What's your favourite song(s) at the moment and why? I have reviewed all the songs I've been listening to the most lately and come up with this favorite: <0 by Type O Negative. Even though I've mostly been listening to tracks from the origin of the feces, this one from life is killing me is more relevant at the minute. Now, I hadn't looked up the lyrics prior to this question, but now that I can't unread what I read it makes sense. My loudmouth got me in a little bit of trouble yesterday and I took a blow to my self-worth as a result of it. I haven't been able to be very kind to myself since then and this song vibes with me even though it seems harsh. Thank you, though. Maybe listening to it understanding the words will help me integrate the shame I'm resisting. 

You mentioned already having a lot of ideas for future videos. How do you decide what video to do next? Believe it or not, there's somewhat of a method to my madness! The first place goes to inspiration: Whatever I'm really into at the minute, I will work on. This takes the cake above any other decision making process. The second place goes to attainability. If I'm not extraordinarily inspired to do something, I work on whichever project I feel like I can make happen the easiest or those I can already picture in my mind and feel prepared for. The third place goes to non-commitment. If I don't have inspiration or any idea how to put a video together, I will just do whatever I am able for any random idea and see where I end up. Maybe I don't know how I want the video to look yet, but I know about what I want to say - I will try writing a script. Even though I rarely end up using the thing, it'll help me get an idea of what all I want to say and maybe think of things I want to add. Or maybe I know for sure I want to open with some incense triggers, then I do those first and leave the rest for another time. I kinda puzzle them together like that. 

Did you guys exchange rings? If yes, what do they look like? We don't have rings.
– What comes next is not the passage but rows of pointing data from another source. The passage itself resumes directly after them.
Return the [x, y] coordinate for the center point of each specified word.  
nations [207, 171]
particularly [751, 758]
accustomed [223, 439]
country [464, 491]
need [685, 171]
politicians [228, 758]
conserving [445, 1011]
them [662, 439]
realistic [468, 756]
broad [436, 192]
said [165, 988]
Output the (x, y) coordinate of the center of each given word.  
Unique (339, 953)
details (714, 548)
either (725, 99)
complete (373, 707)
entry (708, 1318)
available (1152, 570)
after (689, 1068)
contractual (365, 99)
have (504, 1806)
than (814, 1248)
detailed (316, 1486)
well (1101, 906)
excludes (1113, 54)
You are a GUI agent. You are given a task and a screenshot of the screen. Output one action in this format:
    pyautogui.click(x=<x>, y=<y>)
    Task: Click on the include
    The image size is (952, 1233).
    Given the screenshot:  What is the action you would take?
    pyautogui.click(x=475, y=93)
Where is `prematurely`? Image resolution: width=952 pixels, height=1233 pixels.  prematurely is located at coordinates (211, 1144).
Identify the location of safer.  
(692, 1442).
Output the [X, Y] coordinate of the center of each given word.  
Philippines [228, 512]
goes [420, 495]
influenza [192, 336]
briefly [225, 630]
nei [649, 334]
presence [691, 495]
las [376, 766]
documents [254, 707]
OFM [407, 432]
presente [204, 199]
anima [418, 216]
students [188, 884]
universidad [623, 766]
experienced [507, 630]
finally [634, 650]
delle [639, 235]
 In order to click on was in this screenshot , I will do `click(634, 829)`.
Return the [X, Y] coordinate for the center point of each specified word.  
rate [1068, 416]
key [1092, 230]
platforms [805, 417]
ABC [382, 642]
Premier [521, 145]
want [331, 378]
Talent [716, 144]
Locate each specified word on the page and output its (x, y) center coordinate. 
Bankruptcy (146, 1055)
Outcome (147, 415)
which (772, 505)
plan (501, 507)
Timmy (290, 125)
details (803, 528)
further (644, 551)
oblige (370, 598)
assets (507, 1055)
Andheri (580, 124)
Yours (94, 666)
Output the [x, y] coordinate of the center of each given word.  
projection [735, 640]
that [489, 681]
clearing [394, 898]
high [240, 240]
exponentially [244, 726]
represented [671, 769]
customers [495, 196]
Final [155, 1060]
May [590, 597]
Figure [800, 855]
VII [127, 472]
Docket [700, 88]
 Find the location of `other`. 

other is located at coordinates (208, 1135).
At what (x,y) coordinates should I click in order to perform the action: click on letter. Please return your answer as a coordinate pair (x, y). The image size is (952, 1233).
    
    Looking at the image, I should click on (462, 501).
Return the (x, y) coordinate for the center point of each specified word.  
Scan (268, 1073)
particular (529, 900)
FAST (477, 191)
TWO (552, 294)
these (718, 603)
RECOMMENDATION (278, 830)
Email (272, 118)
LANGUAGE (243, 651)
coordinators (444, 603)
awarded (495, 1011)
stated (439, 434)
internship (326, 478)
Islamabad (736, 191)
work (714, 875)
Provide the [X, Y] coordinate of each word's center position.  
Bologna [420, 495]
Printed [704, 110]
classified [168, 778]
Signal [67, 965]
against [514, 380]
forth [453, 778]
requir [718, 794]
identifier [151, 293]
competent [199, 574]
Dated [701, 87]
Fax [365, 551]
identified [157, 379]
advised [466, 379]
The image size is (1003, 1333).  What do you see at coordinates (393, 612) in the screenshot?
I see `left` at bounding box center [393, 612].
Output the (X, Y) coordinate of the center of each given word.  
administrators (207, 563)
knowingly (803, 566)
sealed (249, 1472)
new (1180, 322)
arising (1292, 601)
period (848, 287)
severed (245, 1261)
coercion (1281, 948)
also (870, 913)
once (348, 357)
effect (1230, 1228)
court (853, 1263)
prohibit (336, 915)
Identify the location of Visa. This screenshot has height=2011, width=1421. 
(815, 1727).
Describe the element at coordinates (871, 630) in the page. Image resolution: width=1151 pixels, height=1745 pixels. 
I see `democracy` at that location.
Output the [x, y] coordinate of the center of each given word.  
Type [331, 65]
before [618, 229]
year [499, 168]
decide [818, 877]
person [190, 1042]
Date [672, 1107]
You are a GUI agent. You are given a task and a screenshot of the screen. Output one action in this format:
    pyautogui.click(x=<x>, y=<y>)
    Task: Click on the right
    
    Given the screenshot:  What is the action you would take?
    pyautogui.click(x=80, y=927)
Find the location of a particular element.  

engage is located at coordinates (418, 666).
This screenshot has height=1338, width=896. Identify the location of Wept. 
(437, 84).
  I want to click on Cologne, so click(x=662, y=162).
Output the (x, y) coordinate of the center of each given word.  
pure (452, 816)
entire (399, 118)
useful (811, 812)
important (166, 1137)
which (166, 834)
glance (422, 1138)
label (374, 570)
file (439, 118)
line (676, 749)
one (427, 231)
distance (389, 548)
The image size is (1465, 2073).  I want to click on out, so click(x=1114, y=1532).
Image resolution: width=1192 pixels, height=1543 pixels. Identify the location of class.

I am so fortunate that Jack and I agree on so many values, including the fact that engagement and wedding rings are a worthless scam and the money is better spent on more useful things like flights, furniture, lawyers and what have you. If I had to choose between, say, a diamond and a 3dio - well, you already know which one I picked ;)


That's it for this month's questions - I hope you enjoyed reading my answers. It was a lot more satisfying than I had assumed (because I didn't think I'd have that much to say to only six rather simple questions but then again I wouldn't be me if I could shut my gob would I) and I really enjoyed it. If you have follow up questions there will be next month's post here in just a second. May March treat you all better than February has :)

Comments

Kody_Richard

Thanks, I think your Ally logic does make sense to me.

Anonymous

Please don't tell yourself to shut up and just answer the questions as brief as possible. Your rambling is a huge part of why I'm so looking forward to the Q&amp;A posts each month. I also really like visiting old graveyards and cemeteries. It's a place most people don't go to (because they're scared of it, I guess?) and the ones who actually visit are usually quiet enough to not be annoying. And the old sometimes gnarly trees are really beautiful, the same goes for the wildlife around there.